#### [Extracted data]
++++++++++

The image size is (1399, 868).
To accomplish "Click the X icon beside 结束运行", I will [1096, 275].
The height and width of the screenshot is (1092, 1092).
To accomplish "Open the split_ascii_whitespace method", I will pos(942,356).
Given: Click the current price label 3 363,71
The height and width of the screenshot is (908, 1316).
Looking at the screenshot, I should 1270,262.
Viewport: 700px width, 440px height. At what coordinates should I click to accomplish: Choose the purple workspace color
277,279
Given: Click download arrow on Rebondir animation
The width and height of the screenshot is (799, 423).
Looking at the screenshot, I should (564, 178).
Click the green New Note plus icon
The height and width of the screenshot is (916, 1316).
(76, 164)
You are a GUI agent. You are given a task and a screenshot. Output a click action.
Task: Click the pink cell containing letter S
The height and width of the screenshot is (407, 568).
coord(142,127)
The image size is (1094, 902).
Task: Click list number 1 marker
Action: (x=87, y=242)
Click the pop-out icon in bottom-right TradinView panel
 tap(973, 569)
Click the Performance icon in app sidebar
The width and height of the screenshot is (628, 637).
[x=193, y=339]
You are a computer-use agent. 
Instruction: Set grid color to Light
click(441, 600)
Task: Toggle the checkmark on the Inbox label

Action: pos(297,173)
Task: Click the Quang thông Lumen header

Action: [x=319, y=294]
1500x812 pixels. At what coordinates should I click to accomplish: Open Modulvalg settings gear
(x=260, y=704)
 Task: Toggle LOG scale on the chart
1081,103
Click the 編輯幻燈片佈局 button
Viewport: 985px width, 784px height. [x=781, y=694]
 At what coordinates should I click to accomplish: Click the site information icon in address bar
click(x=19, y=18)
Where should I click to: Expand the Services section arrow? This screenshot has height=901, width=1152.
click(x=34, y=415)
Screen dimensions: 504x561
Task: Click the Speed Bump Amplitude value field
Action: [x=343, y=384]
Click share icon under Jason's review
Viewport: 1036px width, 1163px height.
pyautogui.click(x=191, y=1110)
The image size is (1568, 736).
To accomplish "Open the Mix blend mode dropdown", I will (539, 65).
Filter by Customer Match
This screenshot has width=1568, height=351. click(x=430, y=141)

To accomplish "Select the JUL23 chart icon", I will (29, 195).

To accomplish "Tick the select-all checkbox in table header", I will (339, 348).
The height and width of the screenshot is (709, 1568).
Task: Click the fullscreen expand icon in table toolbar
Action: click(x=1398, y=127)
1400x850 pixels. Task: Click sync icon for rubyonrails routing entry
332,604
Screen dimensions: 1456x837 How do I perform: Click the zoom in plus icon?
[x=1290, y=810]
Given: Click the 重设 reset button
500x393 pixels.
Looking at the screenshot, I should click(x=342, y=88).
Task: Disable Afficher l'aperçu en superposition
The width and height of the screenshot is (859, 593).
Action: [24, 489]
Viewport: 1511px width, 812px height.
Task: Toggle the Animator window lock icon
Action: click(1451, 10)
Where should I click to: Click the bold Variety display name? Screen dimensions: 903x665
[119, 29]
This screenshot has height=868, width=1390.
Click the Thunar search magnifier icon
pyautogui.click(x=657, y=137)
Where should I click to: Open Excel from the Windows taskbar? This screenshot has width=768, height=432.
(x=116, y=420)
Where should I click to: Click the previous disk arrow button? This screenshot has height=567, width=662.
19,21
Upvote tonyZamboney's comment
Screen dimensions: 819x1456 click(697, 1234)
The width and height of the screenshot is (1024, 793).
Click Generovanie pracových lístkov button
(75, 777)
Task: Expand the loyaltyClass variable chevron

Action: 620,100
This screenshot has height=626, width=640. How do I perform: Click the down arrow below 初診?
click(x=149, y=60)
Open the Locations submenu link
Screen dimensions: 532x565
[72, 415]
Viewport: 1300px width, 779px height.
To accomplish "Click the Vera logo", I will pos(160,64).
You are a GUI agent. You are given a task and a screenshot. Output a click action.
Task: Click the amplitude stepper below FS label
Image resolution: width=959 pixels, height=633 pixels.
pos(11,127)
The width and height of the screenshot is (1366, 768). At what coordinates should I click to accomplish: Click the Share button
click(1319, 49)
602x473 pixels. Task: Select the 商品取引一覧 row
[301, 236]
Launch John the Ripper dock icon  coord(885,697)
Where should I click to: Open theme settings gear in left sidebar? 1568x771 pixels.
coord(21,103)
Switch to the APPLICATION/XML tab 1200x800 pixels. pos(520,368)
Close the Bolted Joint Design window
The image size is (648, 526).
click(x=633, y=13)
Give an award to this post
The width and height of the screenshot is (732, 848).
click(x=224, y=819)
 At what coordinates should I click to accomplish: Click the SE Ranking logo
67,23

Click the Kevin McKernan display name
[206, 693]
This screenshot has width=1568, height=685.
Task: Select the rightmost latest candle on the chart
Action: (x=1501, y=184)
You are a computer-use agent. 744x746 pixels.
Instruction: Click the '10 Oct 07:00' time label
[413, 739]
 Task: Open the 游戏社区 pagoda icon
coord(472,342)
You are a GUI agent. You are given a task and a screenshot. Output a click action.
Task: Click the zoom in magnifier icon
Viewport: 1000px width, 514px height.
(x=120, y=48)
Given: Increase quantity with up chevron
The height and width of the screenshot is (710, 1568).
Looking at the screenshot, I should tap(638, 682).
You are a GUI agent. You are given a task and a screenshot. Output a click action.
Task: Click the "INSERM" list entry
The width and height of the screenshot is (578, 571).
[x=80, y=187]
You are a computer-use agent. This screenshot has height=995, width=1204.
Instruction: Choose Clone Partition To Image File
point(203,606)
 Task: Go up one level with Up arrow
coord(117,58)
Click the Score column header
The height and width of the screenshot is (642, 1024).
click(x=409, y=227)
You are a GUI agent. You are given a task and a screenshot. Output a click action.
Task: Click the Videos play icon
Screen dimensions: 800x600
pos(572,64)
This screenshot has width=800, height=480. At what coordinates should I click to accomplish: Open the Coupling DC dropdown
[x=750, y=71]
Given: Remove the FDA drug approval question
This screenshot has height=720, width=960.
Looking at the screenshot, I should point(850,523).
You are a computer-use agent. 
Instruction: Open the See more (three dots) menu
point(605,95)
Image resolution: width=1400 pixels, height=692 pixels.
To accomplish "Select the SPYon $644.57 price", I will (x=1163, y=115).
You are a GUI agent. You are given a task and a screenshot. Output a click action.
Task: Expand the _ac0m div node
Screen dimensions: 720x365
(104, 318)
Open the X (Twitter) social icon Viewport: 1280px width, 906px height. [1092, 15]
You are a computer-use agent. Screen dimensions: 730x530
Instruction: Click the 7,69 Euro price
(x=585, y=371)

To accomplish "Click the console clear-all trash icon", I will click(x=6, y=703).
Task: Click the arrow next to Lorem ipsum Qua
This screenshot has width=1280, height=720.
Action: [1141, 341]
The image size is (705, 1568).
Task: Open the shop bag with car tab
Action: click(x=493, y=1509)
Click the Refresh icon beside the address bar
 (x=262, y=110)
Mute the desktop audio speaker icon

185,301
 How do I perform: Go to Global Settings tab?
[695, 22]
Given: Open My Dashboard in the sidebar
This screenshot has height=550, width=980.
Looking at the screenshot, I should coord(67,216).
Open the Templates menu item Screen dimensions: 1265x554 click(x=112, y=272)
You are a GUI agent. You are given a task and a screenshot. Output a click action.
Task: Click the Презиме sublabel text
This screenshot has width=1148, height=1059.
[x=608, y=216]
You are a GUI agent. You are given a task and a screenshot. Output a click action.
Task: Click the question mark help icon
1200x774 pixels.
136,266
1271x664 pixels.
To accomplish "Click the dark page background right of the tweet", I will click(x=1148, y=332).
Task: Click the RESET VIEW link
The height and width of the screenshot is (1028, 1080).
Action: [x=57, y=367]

++++++++++

#### [About this task]
Repeat the material above precisely.

#### [Expected output]
The image size is (1399, 868).
To accomplish "Click the X icon beside 结束运行", I will [1096, 275].
The height and width of the screenshot is (1092, 1092).
To accomplish "Open the split_ascii_whitespace method", I will pos(942,356).
Given: Click the current price label 3 363,71
The height and width of the screenshot is (908, 1316).
Looking at the screenshot, I should 1270,262.
Viewport: 700px width, 440px height. At what coordinates should I click to accomplish: Choose the purple workspace color
277,279
Given: Click download arrow on Rebondir animation
The width and height of the screenshot is (799, 423).
Looking at the screenshot, I should (564, 178).
Click the green New Note plus icon
The height and width of the screenshot is (916, 1316).
(76, 164)
You are a GUI agent. You are given a task and a screenshot. Output a click action.
Task: Click the pink cell containing letter S
The height and width of the screenshot is (407, 568).
coord(142,127)
The image size is (1094, 902).
Task: Click list number 1 marker
Action: (x=87, y=242)
Click the pop-out icon in bottom-right TradinView panel
 tap(973, 569)
Click the Performance icon in app sidebar
The width and height of the screenshot is (628, 637).
[x=193, y=339]
You are a computer-use agent. 
Instruction: Set grid color to Light
click(441, 600)
Task: Toggle the checkmark on the Inbox label

Action: pos(297,173)
Task: Click the Quang thông Lumen header

Action: [x=319, y=294]
1500x812 pixels. At what coordinates should I click to accomplish: Open Modulvalg settings gear
(x=260, y=704)
 Task: Toggle LOG scale on the chart
1081,103
Click the 編輯幻燈片佈局 button
Viewport: 985px width, 784px height. [x=781, y=694]
 At what coordinates should I click to accomplish: Click the site information icon in address bar
click(x=19, y=18)
Where should I click to: Expand the Services section arrow? This screenshot has height=901, width=1152.
click(x=34, y=415)
Screen dimensions: 504x561
Task: Click the Speed Bump Amplitude value field
Action: [x=343, y=384]
Click share icon under Jason's review
Viewport: 1036px width, 1163px height.
pyautogui.click(x=191, y=1110)
The image size is (1568, 736).
To accomplish "Open the Mix blend mode dropdown", I will (539, 65).
Filter by Customer Match
This screenshot has width=1568, height=351. click(x=430, y=141)

To accomplish "Select the JUL23 chart icon", I will (29, 195).

To accomplish "Tick the select-all checkbox in table header", I will (339, 348).
The height and width of the screenshot is (709, 1568).
Task: Click the fullscreen expand icon in table toolbar
Action: click(x=1398, y=127)
1400x850 pixels. Task: Click sync icon for rubyonrails routing entry
332,604
Screen dimensions: 1456x837 How do I perform: Click the zoom in plus icon?
[x=1290, y=810]
Given: Click the 重设 reset button
500x393 pixels.
Looking at the screenshot, I should click(x=342, y=88).
Task: Disable Afficher l'aperçu en superposition
The width and height of the screenshot is (859, 593).
Action: [24, 489]
Viewport: 1511px width, 812px height.
Task: Toggle the Animator window lock icon
Action: click(1451, 10)
Where should I click to: Click the bold Variety display name? Screen dimensions: 903x665
[119, 29]
This screenshot has height=868, width=1390.
Click the Thunar search magnifier icon
pyautogui.click(x=657, y=137)
Where should I click to: Open Excel from the Windows taskbar? This screenshot has width=768, height=432.
(x=116, y=420)
Where should I click to: Click the previous disk arrow button? This screenshot has height=567, width=662.
19,21
Upvote tonyZamboney's comment
Screen dimensions: 819x1456 click(697, 1234)
The width and height of the screenshot is (1024, 793).
Click Generovanie pracových lístkov button
(75, 777)
Task: Expand the loyaltyClass variable chevron

Action: 620,100
This screenshot has height=626, width=640. How do I perform: Click the down arrow below 初診?
click(x=149, y=60)
Open the Locations submenu link
Screen dimensions: 532x565
[72, 415]
Viewport: 1300px width, 779px height.
To accomplish "Click the Vera logo", I will pos(160,64).
You are a GUI agent. You are given a task and a screenshot. Output a click action.
Task: Click the amplitude stepper below FS label
Image resolution: width=959 pixels, height=633 pixels.
pos(11,127)
The width and height of the screenshot is (1366, 768). At what coordinates should I click to accomplish: Click the Share button
click(1319, 49)
602x473 pixels. Task: Select the 商品取引一覧 row
[301, 236]
Launch John the Ripper dock icon  coord(885,697)
Where should I click to: Open theme settings gear in left sidebar? 1568x771 pixels.
coord(21,103)
Switch to the APPLICATION/XML tab 1200x800 pixels. pos(520,368)
Close the Bolted Joint Design window
The image size is (648, 526).
click(x=633, y=13)
Give an award to this post
The width and height of the screenshot is (732, 848).
click(x=224, y=819)
 At what coordinates should I click to accomplish: Click the SE Ranking logo
67,23

Click the Kevin McKernan display name
[206, 693]
This screenshot has width=1568, height=685.
Task: Select the rightmost latest candle on the chart
Action: (x=1501, y=184)
You are a computer-use agent. 744x746 pixels.
Instruction: Click the '10 Oct 07:00' time label
[413, 739]
 Task: Open the 游戏社区 pagoda icon
coord(472,342)
You are a GUI agent. You are given a task and a screenshot. Output a click action.
Task: Click the zoom in magnifier icon
Viewport: 1000px width, 514px height.
(x=120, y=48)
Given: Increase quantity with up chevron
The height and width of the screenshot is (710, 1568).
Looking at the screenshot, I should tap(638, 682).
You are a GUI agent. You are given a task and a screenshot. Output a click action.
Task: Click the "INSERM" list entry
The width and height of the screenshot is (578, 571).
[x=80, y=187]
You are a computer-use agent. This screenshot has height=995, width=1204.
Instruction: Choose Clone Partition To Image File
point(203,606)
 Task: Go up one level with Up arrow
coord(117,58)
Click the Score column header
The height and width of the screenshot is (642, 1024).
click(x=409, y=227)
You are a GUI agent. You are given a task and a screenshot. Output a click action.
Task: Click the Videos play icon
Screen dimensions: 800x600
pos(572,64)
This screenshot has width=800, height=480. At what coordinates should I click to accomplish: Open the Coupling DC dropdown
[x=750, y=71]
Given: Remove the FDA drug approval question
This screenshot has height=720, width=960.
Looking at the screenshot, I should point(850,523).
You are a computer-use agent. 
Instruction: Open the See more (three dots) menu
point(605,95)
Image resolution: width=1400 pixels, height=692 pixels.
To accomplish "Select the SPYon $644.57 price", I will (x=1163, y=115).
You are a GUI agent. You are given a task and a screenshot. Output a click action.
Task: Expand the _ac0m div node
Screen dimensions: 720x365
(104, 318)
Open the X (Twitter) social icon Viewport: 1280px width, 906px height. [1092, 15]
You are a computer-use agent. Screen dimensions: 730x530
Instruction: Click the 7,69 Euro price
(x=585, y=371)

To accomplish "Click the console clear-all trash icon", I will click(x=6, y=703).
Task: Click the arrow next to Lorem ipsum Qua
This screenshot has width=1280, height=720.
Action: [1141, 341]
The image size is (705, 1568).
Task: Open the shop bag with car tab
Action: click(x=493, y=1509)
Click the Refresh icon beside the address bar
 (x=262, y=110)
Mute the desktop audio speaker icon

185,301
 How do I perform: Go to Global Settings tab?
[695, 22]
Given: Open My Dashboard in the sidebar
This screenshot has height=550, width=980.
Looking at the screenshot, I should coord(67,216).
Open the Templates menu item Screen dimensions: 1265x554 click(x=112, y=272)
You are a GUI agent. You are given a task and a screenshot. Output a click action.
Task: Click the Презиме sublabel text
This screenshot has width=1148, height=1059.
[x=608, y=216]
You are a GUI agent. You are given a task and a screenshot. Output a click action.
Task: Click the question mark help icon
1200x774 pixels.
136,266
1271x664 pixels.
To accomplish "Click the dark page background right of the tweet", I will click(x=1148, y=332).
Task: Click the RESET VIEW link
The height and width of the screenshot is (1028, 1080).
Action: [x=57, y=367]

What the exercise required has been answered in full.